Task: Among the entries that follow, find every line with the word "computer" and copy it.

Input data:
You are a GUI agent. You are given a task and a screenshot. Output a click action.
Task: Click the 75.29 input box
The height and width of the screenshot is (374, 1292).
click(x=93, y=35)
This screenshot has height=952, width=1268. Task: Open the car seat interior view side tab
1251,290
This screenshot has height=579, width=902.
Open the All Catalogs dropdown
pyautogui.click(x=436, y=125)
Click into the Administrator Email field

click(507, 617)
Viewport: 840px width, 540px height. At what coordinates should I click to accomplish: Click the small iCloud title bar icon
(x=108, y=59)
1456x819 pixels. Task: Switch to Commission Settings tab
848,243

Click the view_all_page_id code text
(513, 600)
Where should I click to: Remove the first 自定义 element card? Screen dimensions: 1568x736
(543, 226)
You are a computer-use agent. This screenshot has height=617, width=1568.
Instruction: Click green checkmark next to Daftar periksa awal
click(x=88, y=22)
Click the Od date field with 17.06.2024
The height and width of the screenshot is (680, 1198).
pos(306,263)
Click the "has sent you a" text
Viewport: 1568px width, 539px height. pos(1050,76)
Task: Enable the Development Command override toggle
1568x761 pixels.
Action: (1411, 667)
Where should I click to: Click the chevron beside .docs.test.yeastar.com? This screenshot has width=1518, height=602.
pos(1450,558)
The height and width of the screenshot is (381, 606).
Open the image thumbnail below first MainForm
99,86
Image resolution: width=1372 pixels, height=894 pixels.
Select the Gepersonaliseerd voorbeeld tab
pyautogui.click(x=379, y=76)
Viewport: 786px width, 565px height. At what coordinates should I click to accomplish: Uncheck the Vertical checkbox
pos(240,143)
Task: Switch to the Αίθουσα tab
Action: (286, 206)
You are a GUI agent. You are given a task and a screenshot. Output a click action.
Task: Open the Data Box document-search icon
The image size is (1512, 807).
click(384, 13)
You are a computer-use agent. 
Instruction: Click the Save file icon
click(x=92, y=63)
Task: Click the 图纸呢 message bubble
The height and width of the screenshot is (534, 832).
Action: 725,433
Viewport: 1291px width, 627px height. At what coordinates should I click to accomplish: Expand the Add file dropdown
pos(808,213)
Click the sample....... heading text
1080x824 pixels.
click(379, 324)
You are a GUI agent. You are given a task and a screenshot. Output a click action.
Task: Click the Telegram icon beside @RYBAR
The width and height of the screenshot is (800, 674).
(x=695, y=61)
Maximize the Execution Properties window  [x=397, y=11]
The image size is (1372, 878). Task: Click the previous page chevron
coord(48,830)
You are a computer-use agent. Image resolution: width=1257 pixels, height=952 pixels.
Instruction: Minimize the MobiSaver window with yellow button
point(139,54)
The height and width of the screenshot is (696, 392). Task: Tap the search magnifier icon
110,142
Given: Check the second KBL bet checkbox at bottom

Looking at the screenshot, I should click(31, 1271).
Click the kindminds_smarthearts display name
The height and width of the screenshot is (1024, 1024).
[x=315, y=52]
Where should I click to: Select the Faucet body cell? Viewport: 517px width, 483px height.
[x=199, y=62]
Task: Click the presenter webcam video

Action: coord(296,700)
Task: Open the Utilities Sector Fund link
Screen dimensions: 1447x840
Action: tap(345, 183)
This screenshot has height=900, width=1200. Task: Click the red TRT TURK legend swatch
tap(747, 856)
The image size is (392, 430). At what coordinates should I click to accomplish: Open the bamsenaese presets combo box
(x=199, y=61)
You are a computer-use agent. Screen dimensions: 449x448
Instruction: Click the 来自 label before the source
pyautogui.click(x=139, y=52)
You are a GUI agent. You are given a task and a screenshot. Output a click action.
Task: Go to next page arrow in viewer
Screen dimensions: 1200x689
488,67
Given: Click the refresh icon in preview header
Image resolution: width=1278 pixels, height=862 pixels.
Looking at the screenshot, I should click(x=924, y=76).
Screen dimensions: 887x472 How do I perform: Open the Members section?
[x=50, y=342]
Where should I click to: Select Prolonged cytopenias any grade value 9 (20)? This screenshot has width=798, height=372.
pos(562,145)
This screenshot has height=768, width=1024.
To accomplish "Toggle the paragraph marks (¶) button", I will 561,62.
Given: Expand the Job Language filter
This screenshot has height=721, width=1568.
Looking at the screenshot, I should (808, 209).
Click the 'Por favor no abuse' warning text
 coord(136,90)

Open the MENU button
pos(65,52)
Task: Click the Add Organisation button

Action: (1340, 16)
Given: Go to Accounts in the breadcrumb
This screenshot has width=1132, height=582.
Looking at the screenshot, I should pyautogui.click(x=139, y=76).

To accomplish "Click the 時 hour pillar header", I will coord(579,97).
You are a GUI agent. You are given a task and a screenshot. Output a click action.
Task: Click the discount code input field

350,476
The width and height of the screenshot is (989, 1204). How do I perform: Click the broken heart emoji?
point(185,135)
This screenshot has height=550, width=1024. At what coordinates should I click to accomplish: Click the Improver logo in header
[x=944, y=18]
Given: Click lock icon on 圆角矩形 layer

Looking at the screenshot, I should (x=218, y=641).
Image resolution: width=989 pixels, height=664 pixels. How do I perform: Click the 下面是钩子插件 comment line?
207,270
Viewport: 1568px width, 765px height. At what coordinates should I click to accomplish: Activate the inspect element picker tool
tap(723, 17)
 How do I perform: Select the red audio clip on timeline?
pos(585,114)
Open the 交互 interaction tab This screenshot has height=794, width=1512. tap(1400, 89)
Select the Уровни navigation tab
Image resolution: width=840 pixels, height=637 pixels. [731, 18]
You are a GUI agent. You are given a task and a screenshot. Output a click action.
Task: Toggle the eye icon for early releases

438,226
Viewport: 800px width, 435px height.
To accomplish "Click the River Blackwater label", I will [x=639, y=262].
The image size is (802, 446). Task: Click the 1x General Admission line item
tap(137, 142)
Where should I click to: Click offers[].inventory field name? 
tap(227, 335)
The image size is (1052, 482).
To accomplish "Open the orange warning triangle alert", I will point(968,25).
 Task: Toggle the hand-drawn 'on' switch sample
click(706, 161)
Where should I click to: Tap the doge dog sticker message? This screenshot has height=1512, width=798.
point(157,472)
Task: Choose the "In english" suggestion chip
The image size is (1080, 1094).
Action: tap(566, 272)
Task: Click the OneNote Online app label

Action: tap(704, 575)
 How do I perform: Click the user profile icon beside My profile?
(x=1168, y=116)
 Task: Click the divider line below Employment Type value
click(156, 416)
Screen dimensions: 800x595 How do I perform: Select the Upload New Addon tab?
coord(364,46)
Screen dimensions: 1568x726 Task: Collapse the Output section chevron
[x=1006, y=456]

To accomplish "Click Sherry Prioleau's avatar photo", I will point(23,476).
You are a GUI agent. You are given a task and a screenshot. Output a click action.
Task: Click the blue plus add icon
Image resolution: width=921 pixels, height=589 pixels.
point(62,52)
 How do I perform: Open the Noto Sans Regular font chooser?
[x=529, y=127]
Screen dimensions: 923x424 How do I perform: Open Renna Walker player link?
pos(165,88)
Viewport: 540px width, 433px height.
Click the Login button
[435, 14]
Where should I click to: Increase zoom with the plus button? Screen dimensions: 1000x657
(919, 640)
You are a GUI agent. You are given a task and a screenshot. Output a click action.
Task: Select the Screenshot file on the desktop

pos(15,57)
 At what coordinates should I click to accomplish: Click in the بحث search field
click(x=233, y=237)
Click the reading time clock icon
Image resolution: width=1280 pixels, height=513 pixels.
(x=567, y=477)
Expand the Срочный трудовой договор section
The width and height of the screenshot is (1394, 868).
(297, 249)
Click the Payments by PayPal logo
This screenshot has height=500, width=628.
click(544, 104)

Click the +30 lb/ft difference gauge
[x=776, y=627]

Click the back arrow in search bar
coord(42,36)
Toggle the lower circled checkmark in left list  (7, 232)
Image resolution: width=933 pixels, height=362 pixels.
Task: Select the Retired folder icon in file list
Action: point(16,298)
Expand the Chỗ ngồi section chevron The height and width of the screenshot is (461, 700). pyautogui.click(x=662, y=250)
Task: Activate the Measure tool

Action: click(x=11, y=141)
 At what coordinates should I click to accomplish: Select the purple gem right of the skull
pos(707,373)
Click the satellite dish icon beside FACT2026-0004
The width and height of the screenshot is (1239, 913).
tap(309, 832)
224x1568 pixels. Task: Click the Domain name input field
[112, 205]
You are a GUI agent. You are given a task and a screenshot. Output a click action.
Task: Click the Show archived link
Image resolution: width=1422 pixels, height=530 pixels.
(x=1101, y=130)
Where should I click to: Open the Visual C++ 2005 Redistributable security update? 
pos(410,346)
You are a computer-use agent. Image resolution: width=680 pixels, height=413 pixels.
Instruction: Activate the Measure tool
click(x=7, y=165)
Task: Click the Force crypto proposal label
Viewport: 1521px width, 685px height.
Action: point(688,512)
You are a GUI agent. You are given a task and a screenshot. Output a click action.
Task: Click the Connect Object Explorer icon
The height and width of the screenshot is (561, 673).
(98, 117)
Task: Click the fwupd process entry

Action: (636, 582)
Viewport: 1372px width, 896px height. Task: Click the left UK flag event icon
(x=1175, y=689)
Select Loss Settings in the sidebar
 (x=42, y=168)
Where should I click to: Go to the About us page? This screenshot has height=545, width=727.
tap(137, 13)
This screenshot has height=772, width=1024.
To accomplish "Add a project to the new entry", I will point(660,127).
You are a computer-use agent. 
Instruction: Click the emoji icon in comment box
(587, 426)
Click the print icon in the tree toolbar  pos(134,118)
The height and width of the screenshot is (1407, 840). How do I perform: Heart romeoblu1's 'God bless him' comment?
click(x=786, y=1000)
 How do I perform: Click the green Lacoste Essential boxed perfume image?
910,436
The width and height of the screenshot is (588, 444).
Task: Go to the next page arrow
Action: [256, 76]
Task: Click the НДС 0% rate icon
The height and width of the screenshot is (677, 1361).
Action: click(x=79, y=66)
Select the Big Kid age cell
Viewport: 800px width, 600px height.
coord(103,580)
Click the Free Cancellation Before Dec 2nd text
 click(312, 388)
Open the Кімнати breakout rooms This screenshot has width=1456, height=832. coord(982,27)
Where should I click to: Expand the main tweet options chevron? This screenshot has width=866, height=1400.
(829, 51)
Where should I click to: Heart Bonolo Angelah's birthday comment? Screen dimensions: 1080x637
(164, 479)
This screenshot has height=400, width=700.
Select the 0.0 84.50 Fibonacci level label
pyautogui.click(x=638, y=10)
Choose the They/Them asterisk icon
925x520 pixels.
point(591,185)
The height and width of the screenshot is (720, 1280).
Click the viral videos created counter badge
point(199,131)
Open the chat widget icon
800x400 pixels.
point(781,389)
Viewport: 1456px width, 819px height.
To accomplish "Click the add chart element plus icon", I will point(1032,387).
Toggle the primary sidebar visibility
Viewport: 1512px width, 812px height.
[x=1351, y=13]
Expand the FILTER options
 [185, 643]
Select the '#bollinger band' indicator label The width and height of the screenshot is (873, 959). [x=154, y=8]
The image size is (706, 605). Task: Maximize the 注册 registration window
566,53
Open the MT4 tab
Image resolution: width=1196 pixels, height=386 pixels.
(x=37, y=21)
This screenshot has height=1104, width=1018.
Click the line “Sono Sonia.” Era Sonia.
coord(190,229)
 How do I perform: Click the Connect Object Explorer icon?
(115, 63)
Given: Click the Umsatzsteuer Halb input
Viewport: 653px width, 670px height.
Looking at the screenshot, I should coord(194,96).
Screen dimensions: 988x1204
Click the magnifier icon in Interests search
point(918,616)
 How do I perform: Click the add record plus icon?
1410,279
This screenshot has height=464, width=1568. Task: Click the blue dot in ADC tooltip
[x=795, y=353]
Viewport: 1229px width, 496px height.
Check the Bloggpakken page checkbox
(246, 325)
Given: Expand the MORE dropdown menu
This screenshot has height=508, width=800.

Solution:
You are a computer-use agent. This screenshot has height=617, width=1568.
You are a computer-use agent. 
You are a computer-use agent. Image resolution: width=1257 pixels, height=952 pixels.
You are a computer-use agent. Screen dimensions: 449x448
You are a computer-use agent. Image resolution: width=680 pixels, height=413 pixels.
You are a computer-use agent. 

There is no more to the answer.